Passive Analogue Filter Development - Network Synthesis Filters

Network Synthesis Filters

The essence of network synthesis is to start with a required filter response and produce a network that delivers that response, or approximates to it within a specified boundary. This is the inverse of network analysis which starts with a given network and by applying the various electric circuit theorems predicts the response of the network. The term was first used with this meaning in the doctoral thesis of Yuk-Wing Lee (1930) and apparently arose out of a conversation with Vannevar Bush. The advantage of network synthesis over previous methods is that it provides a solution which precisely meets the design specification. This is not the case with image filters, a degree of experience is required in their design since the image filter only meets the design specification in the unrealistic case of being terminated in its own image impedance, to produce which would require the exact circuit being sought. Network synthesis on the other hand, takes care of the termination impedances simply by incorporating them into the network being designed.

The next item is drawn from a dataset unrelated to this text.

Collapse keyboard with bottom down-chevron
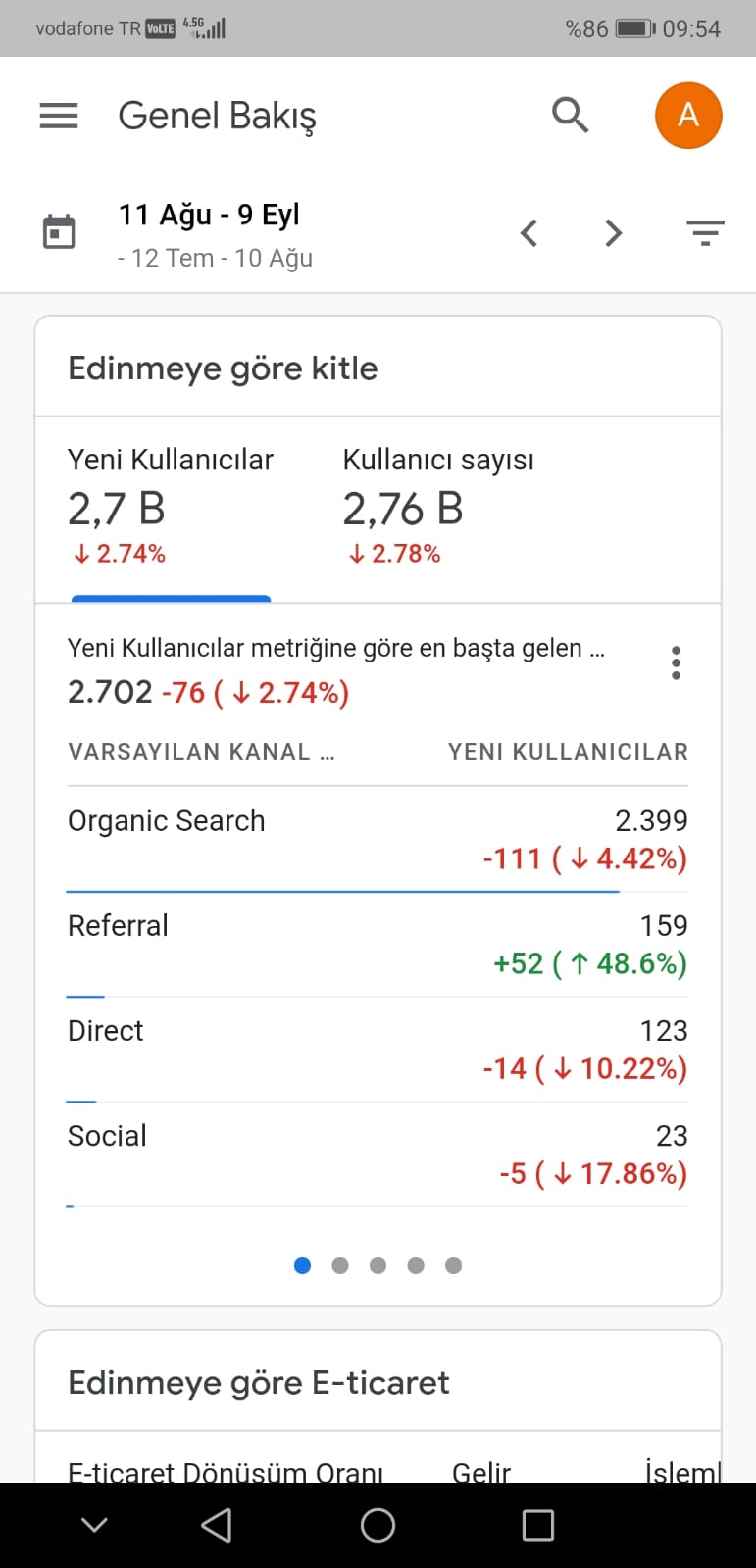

The development of network analysis needed to take place before network synthesis was possible. The theorems of Gustav Kirchhoff and others and the ideas of Charles Steinmetz (phasors) and Arthur Kennelly (complex impedance) laid the groundwork. The concept of a port also played a part in the development of the theory, and proved to be a more useful idea than network terminals. The first milestone on the way to network synthesis was an important paper by Ronald Foster (1924), A Reactance Theorem, in which Foster introduces the idea of a driving point impedance, that is, the impedance that is connected to the generator. The expression for this impedance determines the response of the filter and vice versa, and a realisation of the filter can be obtained by expansion of this expression. It is not possible to realise any arbitrary impedance expression as a network. Foster's reactance theorem stipulates necessary and sufficient conditions for realisability: that the reactance must be algebraically increasing with frequency and the poles and zeroes must alternate.

Wilhelm Cauer expanded on the work of Foster (1926) and was the first to talk of realisation of a one-port impedance with a prescribed frequency function. Foster's work considered only reactances (i.e., only LC-kind circuits). Cauer generalised this to any 2-element kind one-port network, finding there was an isomorphism between them. He also found ladder realisations of the network using Thomas Stieltjes' continued fraction expansion. This work was the basis on which network synthesis was built, although Cauer's work was not at first used much by engineers, partly because of the intervention of World War II, partly for reasons explained in the next section and partly because Cauer presented his results using topologies that required mutually coupled inductors and ideal transformers. Although on this last point, it has to be said that transformer coupled double tuned amplifiers are a common enough way of widening bandwidth without sacrificing selectivity.